OUTPUT_DIR = "/content/outputs"
MODEL_FOLDER = "/content/drive/MyDrive/Thesis/nllb-checkpoints"
DROP = 0.1
SRC = "eng_Latn"
TGT = "deu_Latn"
!python /content/fairseq/examples/nllb/modeling/train/train_script.py
cfg=nllb200_dense3.3B_finetune_on_fbseed
cfg/dataset=default
cfg.dataset.lang_pairs="$SRC-$TGT"
cfg.fairseq_root=$(pwd)
cfg.output_dir=$OUTPUT_DIR
cfg.dropout=$DROP
cfg.warmup=10
cfg.finetune_from_model=$MODEL_FOLDER/checkpoint.pt
This is the error:-
/content/fairseq/examples/nllb/modeling/train/train_script.py:287: UserWarning:
The version_base parameter is not specified.
Please specify a compatability version level, or None.
Will assume defaults for version 1.1
@hydra.main(config_path="conf", config_name="base_config")
/usr/local/lib/python3.10/dist-packages/hydra/_internal/hydra.py:119: UserWarning: Future Hydra versions will no longer change working directory at job runtime by default.
See https://hydra.cc/docs/1.2/upgrades/1.1_to_1.2/changes_to_job_working_dir/ for more information.
ret = run_job(
TRAINING DIR: /content/outputs
Error executing job with overrides: ['cfg=nllb200_dense3.3B_finetune_on_fbseed', 'cfg/dataset=default', 'cfg.dataset.lang_pairs=eng_Latn-deu_Latn', 'cfg.fairseq_root=/content', 'cfg.output_dir=/content/outputs', 'cfg.dropout=0.1', 'cfg.warmup=10', 'cfg.finetune_from_model=/content/drive/MyDrive/LASS_KG_Data/Thesis/nllb-checkpoints/checkpoint.pt']
Traceback (most recent call last):
File "/content/fairseq/examples/nllb/modeling/train/train_script.py", line 289, in main
train_module = TrainModule(config)
File "/content/fairseq/examples/nllb/modeling/train/train_script.py", line 122, in __init__
assert cluster_name in cfg.dataset.data_prefix
omegaconf.errors.ConfigAttributeError: Key 'data_prefix' is not in struct
full_key: cfg.dataset.data_prefix
object_type=dict
Set the environment variable HYDRA_FULL_ERROR=1 for a complete stack trace.

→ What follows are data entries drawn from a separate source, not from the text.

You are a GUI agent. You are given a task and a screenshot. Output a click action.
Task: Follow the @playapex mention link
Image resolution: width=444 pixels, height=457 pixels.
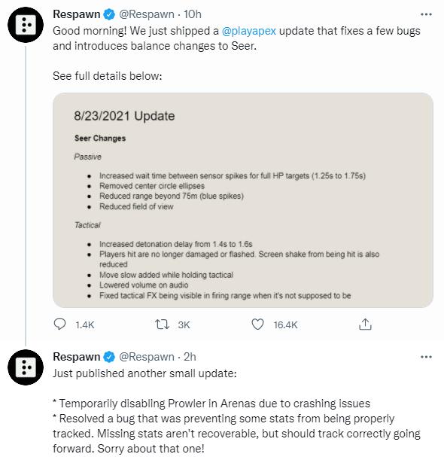[x=249, y=31]
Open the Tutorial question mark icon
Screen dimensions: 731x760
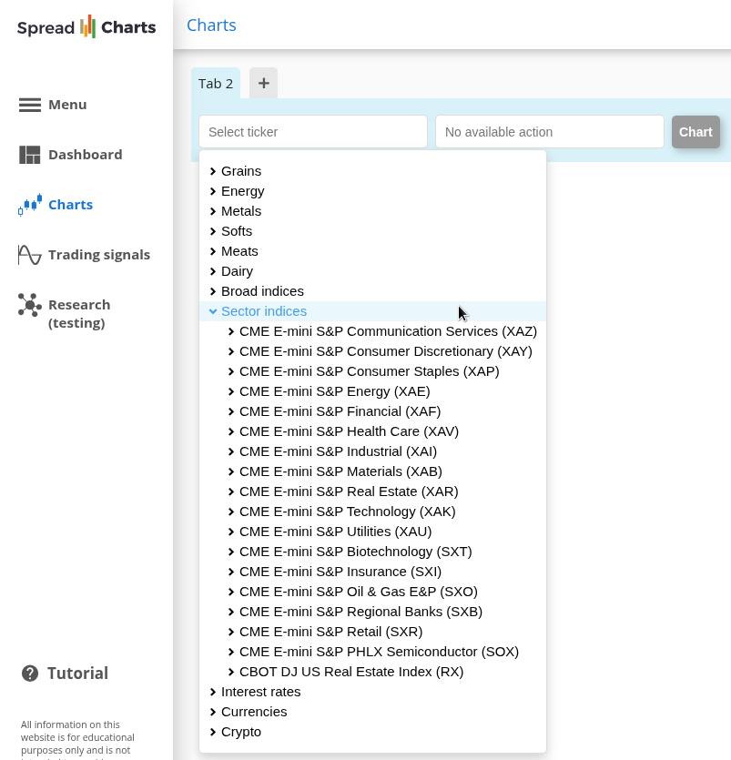(x=30, y=674)
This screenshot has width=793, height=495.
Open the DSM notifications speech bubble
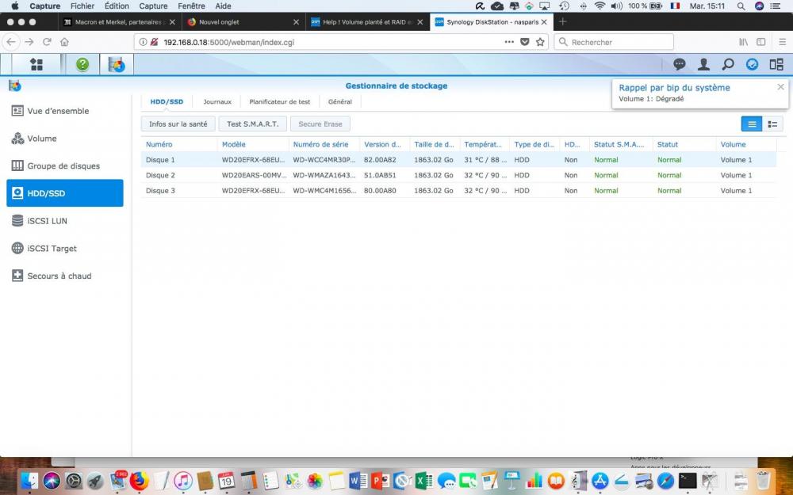(680, 65)
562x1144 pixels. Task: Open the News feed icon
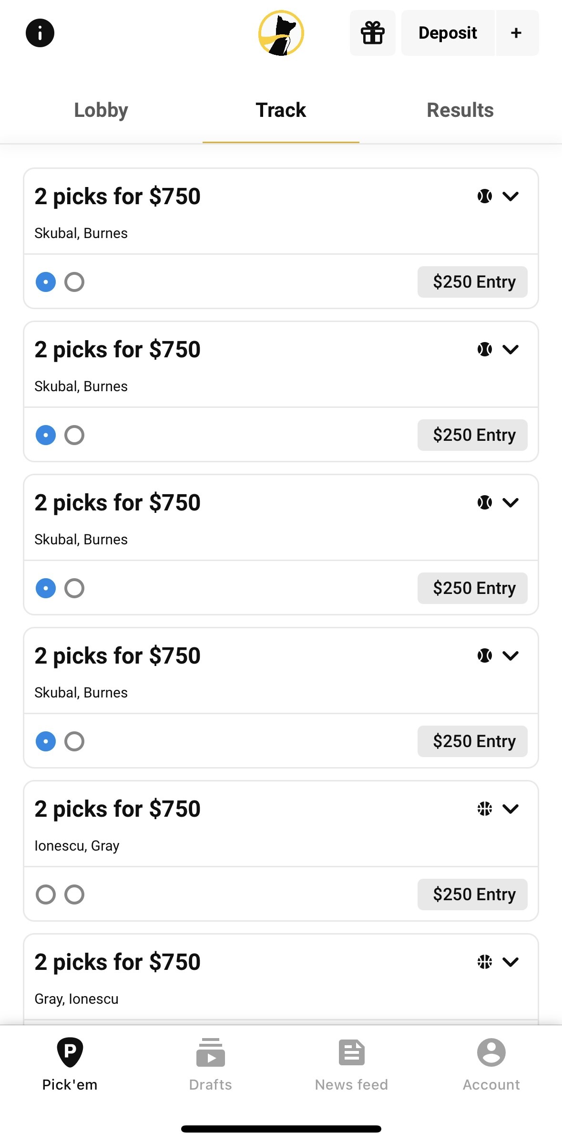coord(351,1052)
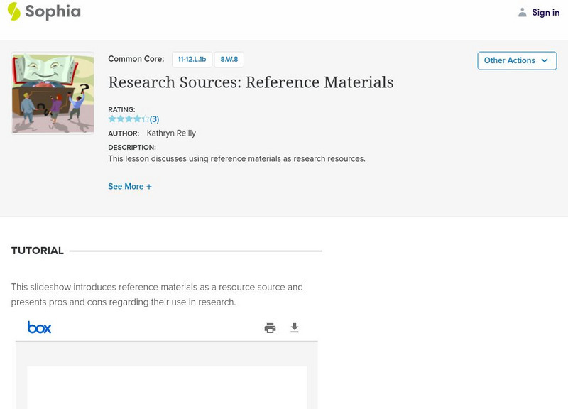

So far, I understand there is a Missing data_prefix configuration
. I created a demo custom data_config.json. Which looks like this,
{
"data_prefix": "/content/sample_data",
"train_data": "train_demo.json",
"test_data": "test_demo.json",
"lang_pairs": "eng_Latn-deu_Latn"
}
While the official documentation provides some information, I’m encountering difficulties in applying it to my specific use case. Can someone share a detailed guide or point me to helpful resources on fine-tuning NLLB?